(What the task requires): Can you transcribe all of the records below line for line, without changing a single character?

(Provided information):
--------------------
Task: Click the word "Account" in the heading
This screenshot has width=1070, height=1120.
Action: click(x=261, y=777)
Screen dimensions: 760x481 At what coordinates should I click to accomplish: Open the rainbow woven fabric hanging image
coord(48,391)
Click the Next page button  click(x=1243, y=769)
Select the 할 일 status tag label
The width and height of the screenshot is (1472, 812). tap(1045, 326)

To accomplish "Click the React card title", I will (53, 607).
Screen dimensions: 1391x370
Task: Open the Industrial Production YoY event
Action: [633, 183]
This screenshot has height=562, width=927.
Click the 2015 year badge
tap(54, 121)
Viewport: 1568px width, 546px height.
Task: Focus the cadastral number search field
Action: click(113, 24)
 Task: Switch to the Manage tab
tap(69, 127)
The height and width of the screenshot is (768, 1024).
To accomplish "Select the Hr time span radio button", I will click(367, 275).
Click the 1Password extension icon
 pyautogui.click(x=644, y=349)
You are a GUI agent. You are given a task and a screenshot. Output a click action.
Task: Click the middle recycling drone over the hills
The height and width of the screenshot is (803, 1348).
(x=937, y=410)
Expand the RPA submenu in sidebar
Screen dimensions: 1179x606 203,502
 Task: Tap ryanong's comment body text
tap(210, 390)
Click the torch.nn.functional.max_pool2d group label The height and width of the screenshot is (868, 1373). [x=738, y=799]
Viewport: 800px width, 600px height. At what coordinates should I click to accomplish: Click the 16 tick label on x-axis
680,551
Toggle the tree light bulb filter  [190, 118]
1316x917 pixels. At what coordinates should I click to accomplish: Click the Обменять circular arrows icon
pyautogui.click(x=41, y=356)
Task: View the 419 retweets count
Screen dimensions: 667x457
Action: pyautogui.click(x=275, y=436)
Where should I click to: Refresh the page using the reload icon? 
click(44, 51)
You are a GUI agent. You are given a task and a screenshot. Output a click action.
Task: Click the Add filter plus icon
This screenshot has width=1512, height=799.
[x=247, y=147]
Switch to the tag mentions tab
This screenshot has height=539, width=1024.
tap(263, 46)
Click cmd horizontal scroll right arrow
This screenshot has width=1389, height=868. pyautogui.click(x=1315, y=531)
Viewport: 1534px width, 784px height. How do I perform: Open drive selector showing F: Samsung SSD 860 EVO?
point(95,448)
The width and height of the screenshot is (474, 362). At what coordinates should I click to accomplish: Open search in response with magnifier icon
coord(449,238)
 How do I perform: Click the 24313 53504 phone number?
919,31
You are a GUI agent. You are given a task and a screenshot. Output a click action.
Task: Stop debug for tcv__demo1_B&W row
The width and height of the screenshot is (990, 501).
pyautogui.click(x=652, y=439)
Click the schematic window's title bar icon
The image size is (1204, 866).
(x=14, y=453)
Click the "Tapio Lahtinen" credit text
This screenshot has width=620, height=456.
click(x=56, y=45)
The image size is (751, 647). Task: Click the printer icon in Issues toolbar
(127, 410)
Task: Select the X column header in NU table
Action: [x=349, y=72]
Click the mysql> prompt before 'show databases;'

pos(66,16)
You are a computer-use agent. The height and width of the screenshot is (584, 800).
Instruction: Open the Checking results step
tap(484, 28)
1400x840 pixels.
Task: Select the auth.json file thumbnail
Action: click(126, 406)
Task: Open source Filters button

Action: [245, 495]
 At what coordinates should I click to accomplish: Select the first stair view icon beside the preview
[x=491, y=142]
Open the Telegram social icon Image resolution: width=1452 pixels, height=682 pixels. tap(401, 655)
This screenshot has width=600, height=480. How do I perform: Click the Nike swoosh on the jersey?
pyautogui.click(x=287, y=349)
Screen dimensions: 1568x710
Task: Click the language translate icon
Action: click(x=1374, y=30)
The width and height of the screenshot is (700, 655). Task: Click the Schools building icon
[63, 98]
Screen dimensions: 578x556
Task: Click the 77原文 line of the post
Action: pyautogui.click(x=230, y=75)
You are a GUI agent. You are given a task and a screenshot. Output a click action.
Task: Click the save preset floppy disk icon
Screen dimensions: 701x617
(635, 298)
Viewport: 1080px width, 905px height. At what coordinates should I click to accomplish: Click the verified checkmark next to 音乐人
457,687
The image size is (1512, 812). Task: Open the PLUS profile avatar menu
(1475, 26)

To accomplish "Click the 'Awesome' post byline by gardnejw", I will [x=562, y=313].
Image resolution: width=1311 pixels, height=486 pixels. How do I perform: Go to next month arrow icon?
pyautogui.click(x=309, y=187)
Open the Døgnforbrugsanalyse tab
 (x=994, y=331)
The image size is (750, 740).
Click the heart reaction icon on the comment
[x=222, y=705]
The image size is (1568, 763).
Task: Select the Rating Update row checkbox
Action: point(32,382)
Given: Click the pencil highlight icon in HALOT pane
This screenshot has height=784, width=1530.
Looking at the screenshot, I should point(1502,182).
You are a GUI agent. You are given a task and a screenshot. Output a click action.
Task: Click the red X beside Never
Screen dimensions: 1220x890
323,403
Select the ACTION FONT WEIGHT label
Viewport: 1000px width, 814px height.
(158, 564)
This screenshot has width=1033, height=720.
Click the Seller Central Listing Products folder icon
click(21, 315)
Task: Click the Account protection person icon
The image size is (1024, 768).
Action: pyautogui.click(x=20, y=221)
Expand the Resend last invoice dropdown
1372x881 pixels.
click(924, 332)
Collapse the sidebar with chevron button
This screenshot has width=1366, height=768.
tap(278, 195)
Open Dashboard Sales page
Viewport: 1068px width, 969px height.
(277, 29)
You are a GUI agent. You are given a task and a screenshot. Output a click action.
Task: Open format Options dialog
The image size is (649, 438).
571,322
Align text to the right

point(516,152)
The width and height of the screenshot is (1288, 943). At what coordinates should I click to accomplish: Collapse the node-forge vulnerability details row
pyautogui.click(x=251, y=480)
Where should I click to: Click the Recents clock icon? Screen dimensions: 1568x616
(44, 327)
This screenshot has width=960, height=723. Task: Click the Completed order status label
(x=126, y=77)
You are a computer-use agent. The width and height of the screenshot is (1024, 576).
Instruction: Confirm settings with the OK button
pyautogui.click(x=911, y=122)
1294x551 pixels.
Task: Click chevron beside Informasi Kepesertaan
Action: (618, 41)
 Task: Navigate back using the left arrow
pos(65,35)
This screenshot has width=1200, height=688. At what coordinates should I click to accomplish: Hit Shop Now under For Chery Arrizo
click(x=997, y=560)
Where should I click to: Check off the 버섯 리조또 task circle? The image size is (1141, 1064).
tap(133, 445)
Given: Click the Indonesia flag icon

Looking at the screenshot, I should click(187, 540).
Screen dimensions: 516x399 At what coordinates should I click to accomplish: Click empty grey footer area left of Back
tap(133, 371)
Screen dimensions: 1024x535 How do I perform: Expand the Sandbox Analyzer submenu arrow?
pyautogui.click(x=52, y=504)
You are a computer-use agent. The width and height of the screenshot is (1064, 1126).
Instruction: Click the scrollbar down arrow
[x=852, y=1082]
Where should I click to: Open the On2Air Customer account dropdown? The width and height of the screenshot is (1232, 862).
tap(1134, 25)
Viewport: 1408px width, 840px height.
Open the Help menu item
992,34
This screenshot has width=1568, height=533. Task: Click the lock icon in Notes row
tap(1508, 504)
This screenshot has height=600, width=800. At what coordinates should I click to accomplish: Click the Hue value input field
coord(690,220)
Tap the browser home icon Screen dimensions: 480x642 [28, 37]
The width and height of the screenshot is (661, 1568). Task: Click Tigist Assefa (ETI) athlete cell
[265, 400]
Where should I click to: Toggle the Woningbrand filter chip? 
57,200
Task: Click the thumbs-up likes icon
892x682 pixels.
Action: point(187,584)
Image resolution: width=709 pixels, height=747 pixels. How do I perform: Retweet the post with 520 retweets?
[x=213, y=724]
--------------------
(Expected output):
Task: Click the word "Account" in the heading
This screenshot has width=1070, height=1120.
Action: click(x=261, y=777)
Screen dimensions: 760x481 At what coordinates should I click to accomplish: Open the rainbow woven fabric hanging image
coord(48,391)
Click the Next page button  click(x=1243, y=769)
Select the 할 일 status tag label
The width and height of the screenshot is (1472, 812). tap(1045, 326)

To accomplish "Click the React card title", I will (53, 607).
Screen dimensions: 1391x370
Task: Open the Industrial Production YoY event
Action: [633, 183]
This screenshot has height=562, width=927.
Click the 2015 year badge
tap(54, 121)
Viewport: 1568px width, 546px height.
Task: Focus the cadastral number search field
Action: click(113, 24)
 Task: Switch to the Manage tab
tap(69, 127)
The height and width of the screenshot is (768, 1024).
To accomplish "Select the Hr time span radio button", I will click(367, 275).
Click the 1Password extension icon
 pyautogui.click(x=644, y=349)
You are a GUI agent. You are given a task and a screenshot. Output a click action.
Task: Click the middle recycling drone over the hills
The height and width of the screenshot is (803, 1348).
(x=937, y=410)
Expand the RPA submenu in sidebar
Screen dimensions: 1179x606 203,502
 Task: Tap ryanong's comment body text
tap(210, 390)
Click the torch.nn.functional.max_pool2d group label The height and width of the screenshot is (868, 1373). [x=738, y=799]
Viewport: 800px width, 600px height. At what coordinates should I click to accomplish: Click the 16 tick label on x-axis
680,551
Toggle the tree light bulb filter  [190, 118]
1316x917 pixels. At what coordinates should I click to accomplish: Click the Обменять circular arrows icon
pyautogui.click(x=41, y=356)
Task: View the 419 retweets count
Screen dimensions: 667x457
Action: pyautogui.click(x=275, y=436)
Where should I click to: Refresh the page using the reload icon? 
click(44, 51)
You are a GUI agent. You are given a task and a screenshot. Output a click action.
Task: Click the Add filter plus icon
This screenshot has width=1512, height=799.
[x=247, y=147]
Switch to the tag mentions tab
This screenshot has height=539, width=1024.
tap(263, 46)
Click cmd horizontal scroll right arrow
This screenshot has width=1389, height=868. pyautogui.click(x=1315, y=531)
Viewport: 1534px width, 784px height. How do I perform: Open drive selector showing F: Samsung SSD 860 EVO?
point(95,448)
The width and height of the screenshot is (474, 362). At what coordinates should I click to accomplish: Open search in response with magnifier icon
coord(449,238)
 How do I perform: Click the 24313 53504 phone number?
919,31
You are a GUI agent. You are given a task and a screenshot. Output a click action.
Task: Stop debug for tcv__demo1_B&W row
The width and height of the screenshot is (990, 501).
pyautogui.click(x=652, y=439)
Click the schematic window's title bar icon
The image size is (1204, 866).
(x=14, y=453)
Click the "Tapio Lahtinen" credit text
This screenshot has width=620, height=456.
click(x=56, y=45)
The image size is (751, 647). Task: Click the printer icon in Issues toolbar
(127, 410)
Task: Select the X column header in NU table
Action: [x=349, y=72]
Click the mysql> prompt before 'show databases;'

pos(66,16)
You are a computer-use agent. The height and width of the screenshot is (584, 800).
Instruction: Open the Checking results step
tap(484, 28)
1400x840 pixels.
Task: Select the auth.json file thumbnail
Action: click(126, 406)
Task: Open source Filters button

Action: [245, 495]
 At what coordinates should I click to accomplish: Select the first stair view icon beside the preview
[x=491, y=142]
Open the Telegram social icon Image resolution: width=1452 pixels, height=682 pixels. tap(401, 655)
This screenshot has width=600, height=480. How do I perform: Click the Nike swoosh on the jersey?
pyautogui.click(x=287, y=349)
Screen dimensions: 1568x710
Task: Click the language translate icon
Action: click(x=1374, y=30)
The width and height of the screenshot is (700, 655). Task: Click the Schools building icon
[63, 98]
Screen dimensions: 578x556
Task: Click the 77原文 line of the post
Action: pyautogui.click(x=230, y=75)
You are a GUI agent. You are given a task and a screenshot. Output a click action.
Task: Click the save preset floppy disk icon
Screen dimensions: 701x617
(635, 298)
Viewport: 1080px width, 905px height. At what coordinates should I click to accomplish: Click the verified checkmark next to 音乐人
457,687
The image size is (1512, 812). Task: Open the PLUS profile avatar menu
(1475, 26)

To accomplish "Click the 'Awesome' post byline by gardnejw", I will [x=562, y=313].
Image resolution: width=1311 pixels, height=486 pixels. How do I perform: Go to next month arrow icon?
pyautogui.click(x=309, y=187)
Open the Døgnforbrugsanalyse tab
 (x=994, y=331)
The image size is (750, 740).
Click the heart reaction icon on the comment
[x=222, y=705]
The image size is (1568, 763).
Task: Select the Rating Update row checkbox
Action: point(32,382)
Given: Click the pencil highlight icon in HALOT pane
This screenshot has height=784, width=1530.
Looking at the screenshot, I should point(1502,182).
You are a GUI agent. You are given a task and a screenshot. Output a click action.
Task: Click the red X beside Never
Screen dimensions: 1220x890
323,403
Select the ACTION FONT WEIGHT label
Viewport: 1000px width, 814px height.
(158, 564)
This screenshot has width=1033, height=720.
Click the Seller Central Listing Products folder icon
click(21, 315)
Task: Click the Account protection person icon
The image size is (1024, 768).
Action: pyautogui.click(x=20, y=221)
Expand the Resend last invoice dropdown
1372x881 pixels.
click(924, 332)
Collapse the sidebar with chevron button
This screenshot has width=1366, height=768.
tap(278, 195)
Open Dashboard Sales page
Viewport: 1068px width, 969px height.
(277, 29)
You are a GUI agent. You are given a task and a screenshot. Output a click action.
Task: Open format Options dialog
The image size is (649, 438).
571,322
Align text to the right

point(516,152)
The width and height of the screenshot is (1288, 943). At what coordinates should I click to accomplish: Collapse the node-forge vulnerability details row
pyautogui.click(x=251, y=480)
Where should I click to: Click the Recents clock icon? Screen dimensions: 1568x616
(44, 327)
This screenshot has width=960, height=723. Task: Click the Completed order status label
(x=126, y=77)
You are a computer-use agent. The width and height of the screenshot is (1024, 576).
Instruction: Confirm settings with the OK button
pyautogui.click(x=911, y=122)
1294x551 pixels.
Task: Click chevron beside Informasi Kepesertaan
Action: (618, 41)
 Task: Navigate back using the left arrow
pos(65,35)
This screenshot has width=1200, height=688. At what coordinates should I click to accomplish: Hit Shop Now under For Chery Arrizo
click(x=997, y=560)
Where should I click to: Check off the 버섯 리조또 task circle? The image size is (1141, 1064).
tap(133, 445)
Given: Click the Indonesia flag icon

Looking at the screenshot, I should click(187, 540).
Screen dimensions: 516x399 At what coordinates should I click to accomplish: Click empty grey footer area left of Back
tap(133, 371)
Screen dimensions: 1024x535 How do I perform: Expand the Sandbox Analyzer submenu arrow?
pyautogui.click(x=52, y=504)
You are a computer-use agent. The width and height of the screenshot is (1064, 1126).
Instruction: Click the scrollbar down arrow
[x=852, y=1082]
Where should I click to: Open the On2Air Customer account dropdown? The width and height of the screenshot is (1232, 862).
tap(1134, 25)
Viewport: 1408px width, 840px height.
Open the Help menu item
992,34
This screenshot has width=1568, height=533. Task: Click the lock icon in Notes row
tap(1508, 504)
This screenshot has height=600, width=800. At what coordinates should I click to accomplish: Click the Hue value input field
coord(690,220)
Tap the browser home icon Screen dimensions: 480x642 [28, 37]
The width and height of the screenshot is (661, 1568). Task: Click Tigist Assefa (ETI) athlete cell
[265, 400]
Where should I click to: Toggle the Woningbrand filter chip? 
57,200
Task: Click the thumbs-up likes icon
892x682 pixels.
Action: point(187,584)
Image resolution: width=709 pixels, height=747 pixels. How do I perform: Retweet the post with 520 retweets?
[x=213, y=724]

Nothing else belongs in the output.